Isabel came after dinner one evening and talked in the office. She
made a white-robed, dusky figure against the deep blues of my big
window. I sat at my desk and tore a quill pen to pieces as I
talked.
"The Baileys don't intend to let this drop," I said. "They mean
that every one in London is to know about it."
"I know."
"Well!" I said.
"Dear heart," said Isabel, facing it, "it's no good waiting for
things to overtake us; we're at the parting of the ways."
"What are we to do?"
"They won't let us go on."
"Damn them!"
"They are ORGANISING scandal."
"It's no good waiting for things to overtake us," I echoed; "they
have overtaken us." I turned on her. "What do you want to do?"
"Everything," she said. "Keep you and have our work. Aren't we
Mates?"
"We can't."
"And we can't!"
"I've got to tell Margaret," I said.
"Margaret!"
"I can't bear the idea of any one else getting in front with it.
I've been wincing about Margaret secretly-"
"I know. You'll have to tell her-and make your peace with her."
She leant back against the bookcases under the window.
"We've had some good times, Master;" she said, with a sigh in her
voice.
And then for a long time we stared at one another in silence.
"We haven't much time left," she said.
"Shall we bolt?" I said.
"And leave all this?" she asked, with her eyes going round the room.
"And that?" And her head indicated Westminster. "No!"
I said no more of bolting.
"We've got to screw ourselves up to surrender," she said.
"Something."
"A lot."
"Master," she said, "it isn't all sex and stuff between us?"
"No!"
"I can't give up the work. Our work's my life."
We came upon another long pause.
"No one will believe we've ceased to be lovers-if we simply do,"
she said.
"We shouldn't."
"We've got to do something more parting than that."
I nodded, and again we paused. She was coming to something.
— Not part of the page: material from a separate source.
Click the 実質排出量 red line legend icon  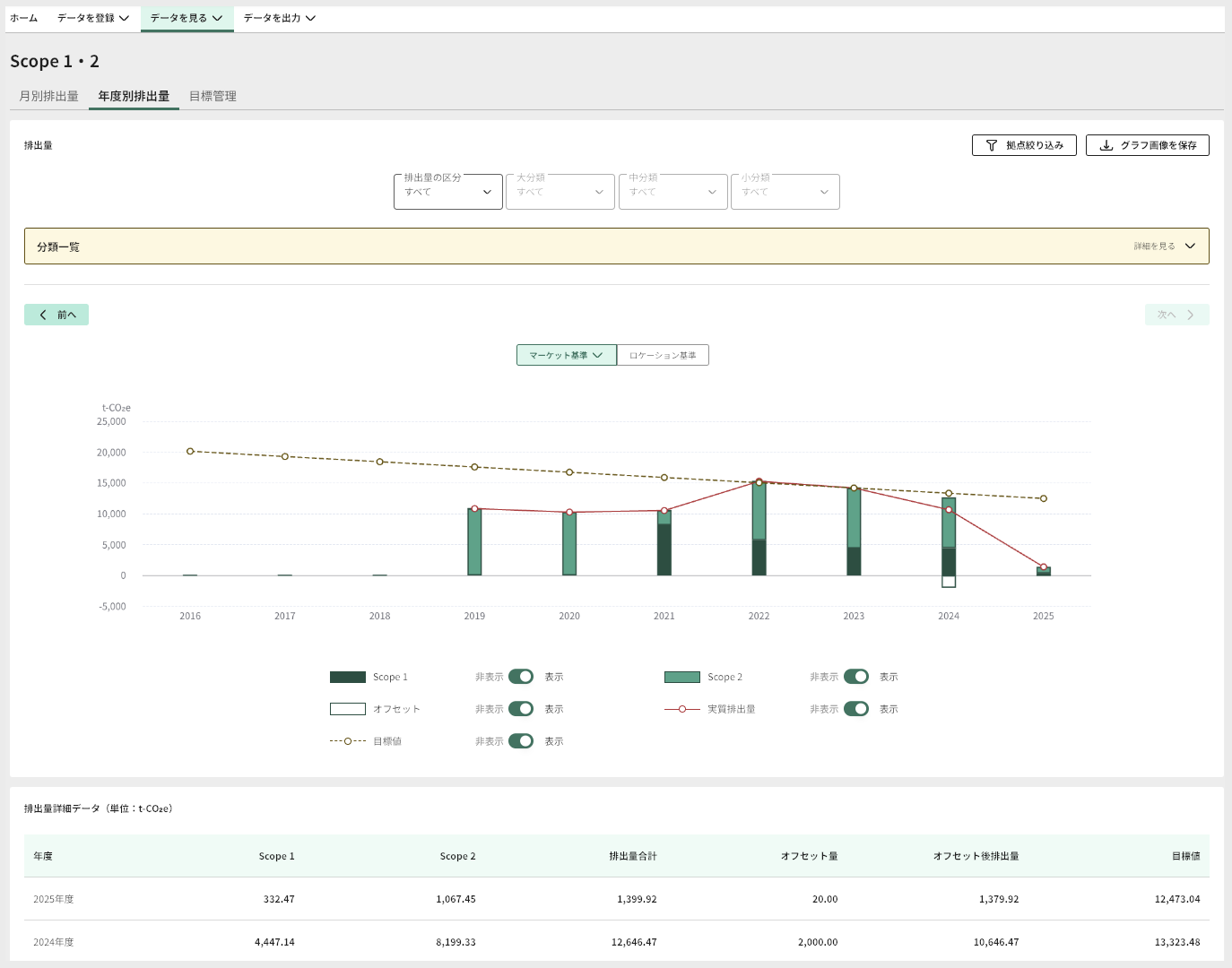click(682, 709)
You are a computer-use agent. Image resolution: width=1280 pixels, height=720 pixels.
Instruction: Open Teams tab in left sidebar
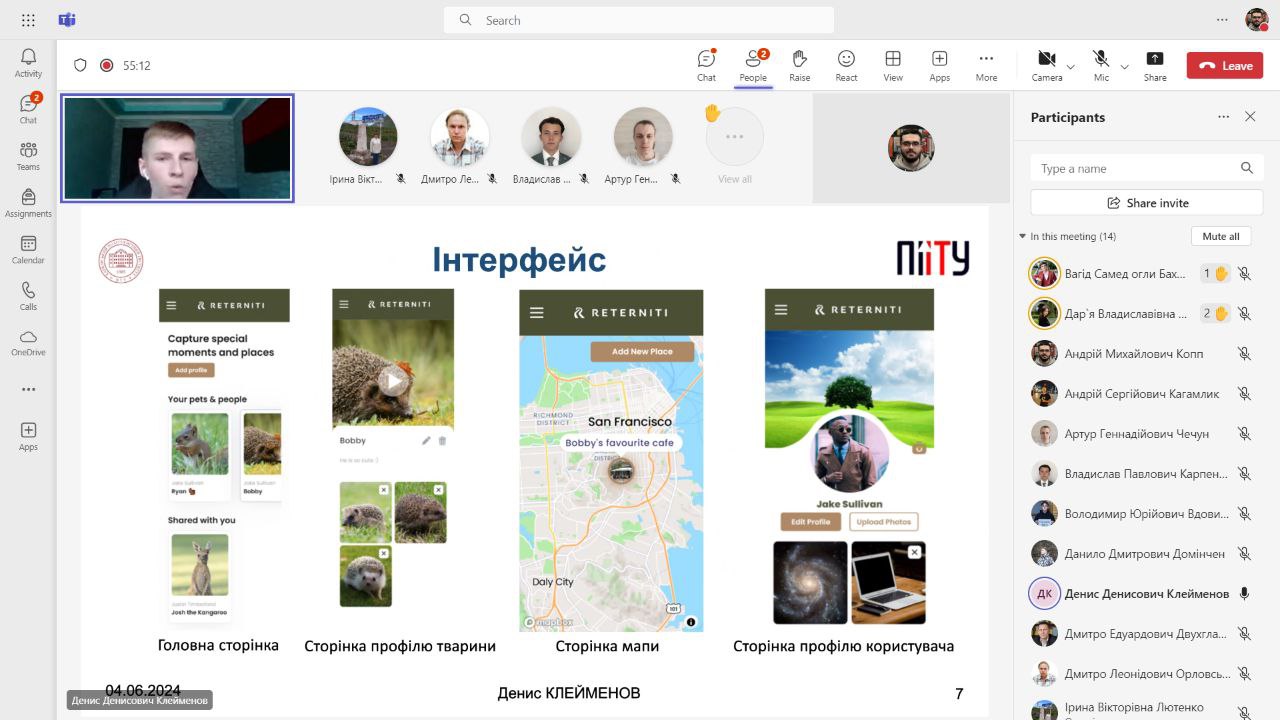click(x=28, y=156)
"I could marry Shoesmith," she said abruptly.
"But-" I objected.
"He knows. It wasn't fair. I told him."
"Oh, that explains," I said. "There's been a kind of sulkiness-
But-you told him?"
She nodded. "He's rather badly hurt," she said. "He's been a good
friend to me. He's curiously loyal. But something, something he
said one day-forced me to let him know… That's been the
beastliness of all this secrecy. That's the beastliness of all
secrecy. You have to spring surprises on people. But he keeps on.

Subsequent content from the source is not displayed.